A few years ago, buying a chainsaw was a simple conversation: how big is the tree, and how much gas tank do you want? That is no longer true. Battery chainsaws have closed the gap on cutting power to the point where they handle the majority of homeowner cutting work without complaint. The old battery versus gas argument is now much more about your cutting style, your patience with maintenance, and how often you actually run a saw.
Here is how the two compare in the real world, where the gap still matters, and what each one actually costs you over five years of ownership.
The Quick Answer
Homeowner cutting under 10 inches: a battery chainsaw is almost always the smarter tool. It is instant to start, quiet, and has enough power for firewood, storm cleanup, and limbing.
Logs over 14 inches, or full days of cutting: a gas chainsaw still wins on raw endurance. Unlimited runtime and top-end cutting torque is hard to match on batteries.
Undecided, mixed use, or a cabin owner: a mid-range battery chainsaw with a spare battery handles more than most people expect. Rent or borrow a gas saw for the occasional large-log job.

○ ○ ○ ○ ○

- PROMPT 1 -
Answer these from the chainsaw article:
(a) What three things does it say the battery versus gas argument is now more about?
(b) For which kinds of cutting does it say a gas chainsaw still wins?
(c) What does it suggest for the occasional large-log job?
- PROMPT 2 -
Carry the chainsaw article forward from its last sentence.

- DATA -
○ ○ ○ ○ ○

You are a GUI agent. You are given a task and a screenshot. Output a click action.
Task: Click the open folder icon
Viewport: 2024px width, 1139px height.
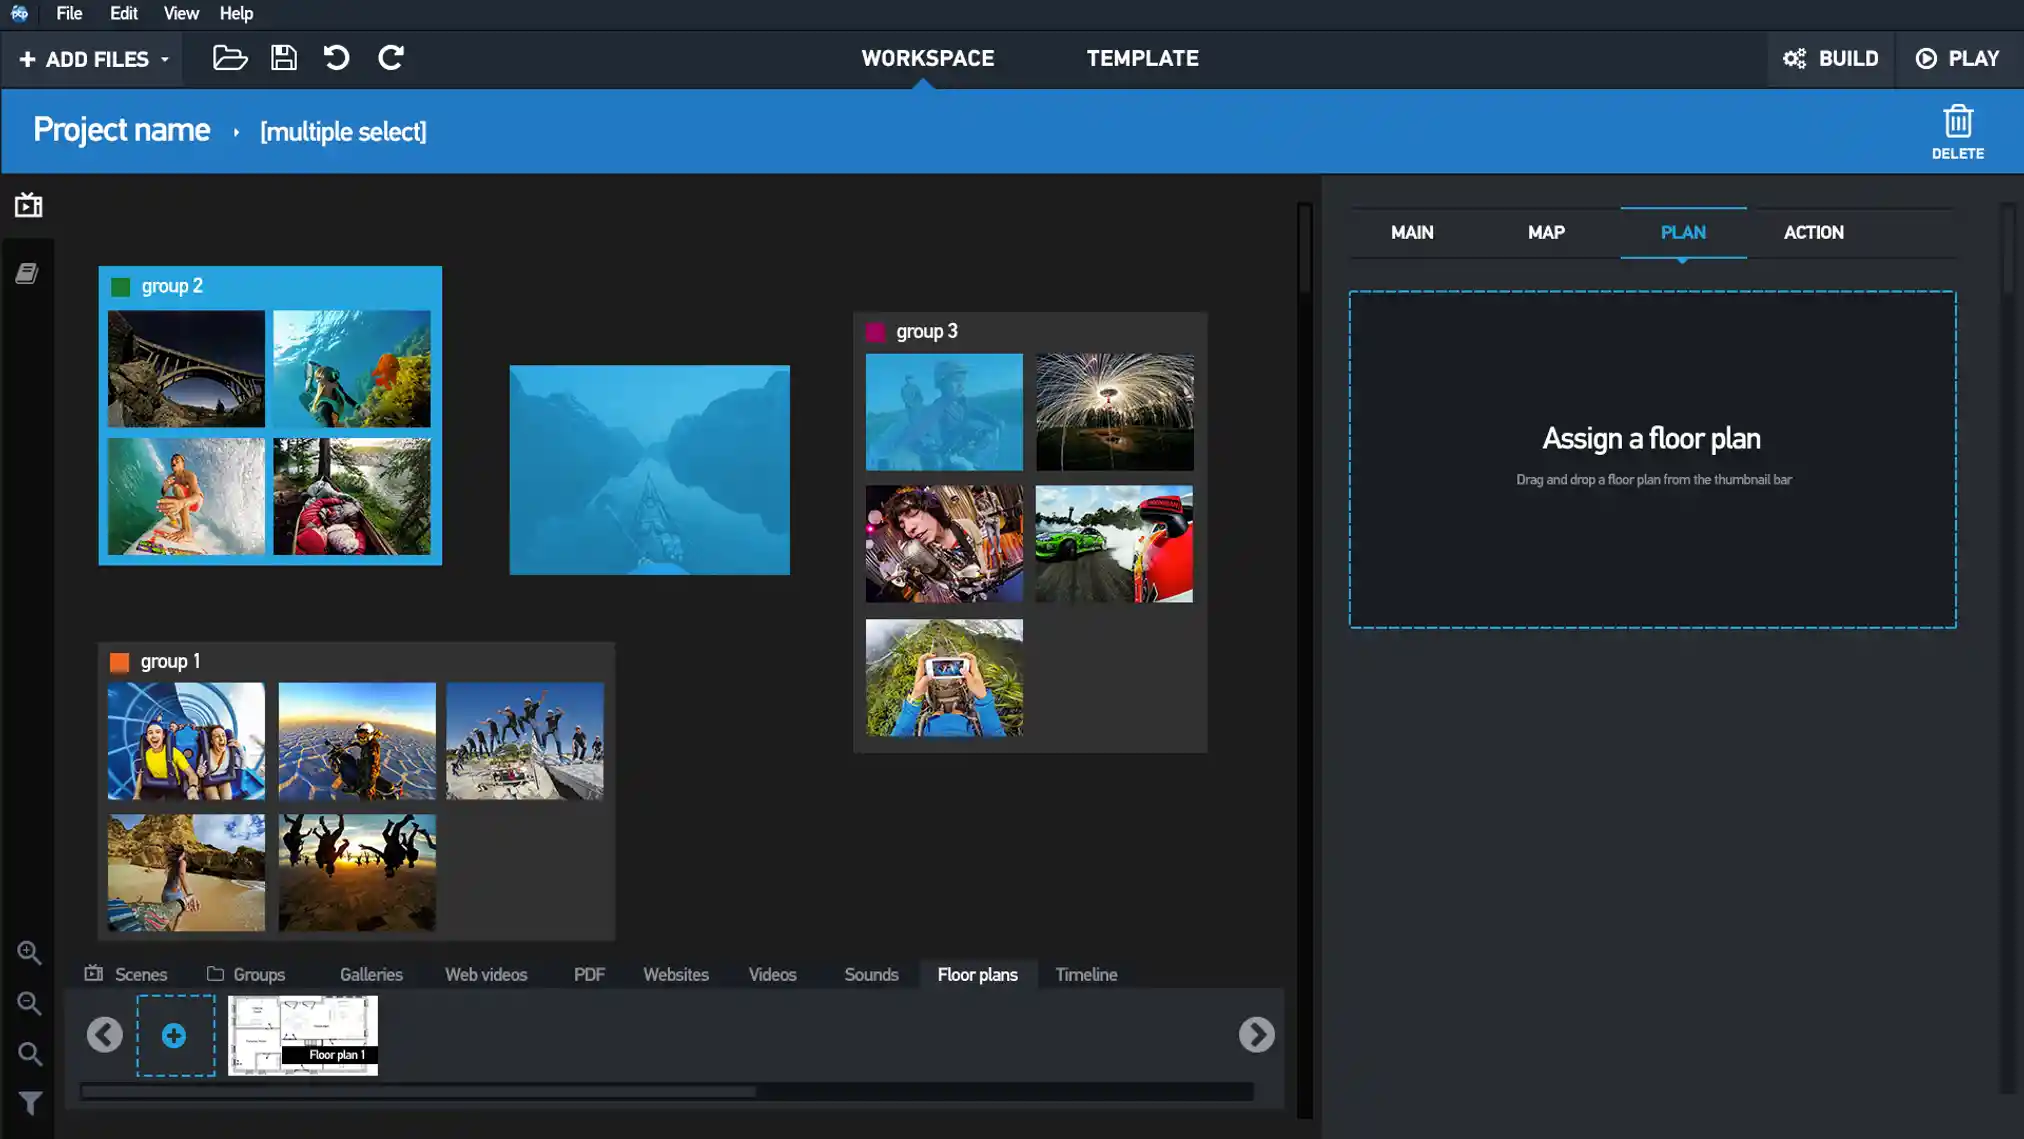point(229,58)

○ ○ ○ ○ ○

- TASK OUTPUT 1 -
(a) Your cutting style, your patience with maintenance, and how often you actually run a saw.
(b) Logs over 14 inches, or full days of cutting.
(c) Rent or borrow a gas saw.

- TASK OUTPUT 2 -
How Chainsaw Power Actually Works
When people talk about chainsaw power, they usually mean one of two things: motor rating or actual cutting speed in wood. These are not the same number, and specs can mislead.
Motor power: CC vs Volts and Amp Hours
Gas chainsaws are rated by engine displacement in cubic centimeters. A 40cc saw is a typical homeowner size. A 60cc saw is professional. Battery chainsaws are rated by voltage (40V, 60V, 80V) and battery capacity in amp hours. Higher voltage and higher amp hours together roughly translate to more sustained cutting power and longer runtime.
Cutting speed in wood
The number that matters most in the shop is how fast the saw actually moves through a standard log. A modern high-voltage battery chainsaw cuts 8-inch seasoned hardwood at roughly the same pace as a 40cc gas saw. The Wild Badger 40V 16-inch cordless chainsaw, for example, runs a 7500 RPM brushless motor with chain speeds near 50 feet per second, which is enough to cut firewood-grade hardwood without lag. On very large logs (16 inches or more), a gas saw still pulls away because its engine does not sag under load the way a battery motor can when it nears its draw limit.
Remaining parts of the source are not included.